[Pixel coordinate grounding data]
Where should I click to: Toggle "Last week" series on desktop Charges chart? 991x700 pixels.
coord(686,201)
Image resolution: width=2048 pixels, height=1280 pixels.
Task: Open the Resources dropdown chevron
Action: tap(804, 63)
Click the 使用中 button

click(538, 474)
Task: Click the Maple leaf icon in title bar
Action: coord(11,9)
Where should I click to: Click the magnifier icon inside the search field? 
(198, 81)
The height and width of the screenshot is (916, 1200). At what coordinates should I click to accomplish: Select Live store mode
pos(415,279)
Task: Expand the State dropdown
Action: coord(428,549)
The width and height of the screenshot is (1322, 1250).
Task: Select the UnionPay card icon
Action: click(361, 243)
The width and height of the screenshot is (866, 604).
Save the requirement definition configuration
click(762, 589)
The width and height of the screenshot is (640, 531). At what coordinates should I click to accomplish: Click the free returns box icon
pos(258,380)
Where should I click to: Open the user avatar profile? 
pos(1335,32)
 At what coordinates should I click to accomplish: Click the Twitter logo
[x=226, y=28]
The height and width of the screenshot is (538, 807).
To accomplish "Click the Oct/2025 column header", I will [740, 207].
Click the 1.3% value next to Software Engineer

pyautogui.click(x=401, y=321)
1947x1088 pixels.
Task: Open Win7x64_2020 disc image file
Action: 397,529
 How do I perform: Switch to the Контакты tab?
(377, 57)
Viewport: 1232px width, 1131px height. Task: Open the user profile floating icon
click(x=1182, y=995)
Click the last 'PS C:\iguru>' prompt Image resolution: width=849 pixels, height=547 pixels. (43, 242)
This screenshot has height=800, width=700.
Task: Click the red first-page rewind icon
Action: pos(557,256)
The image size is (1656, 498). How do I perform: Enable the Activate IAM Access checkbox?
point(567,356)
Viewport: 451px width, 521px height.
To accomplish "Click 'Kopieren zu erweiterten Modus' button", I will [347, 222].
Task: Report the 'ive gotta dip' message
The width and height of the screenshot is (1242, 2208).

• Required action:
Scan the entries for lines with the string "will". Report only how many there are.

• Answer for the task:
2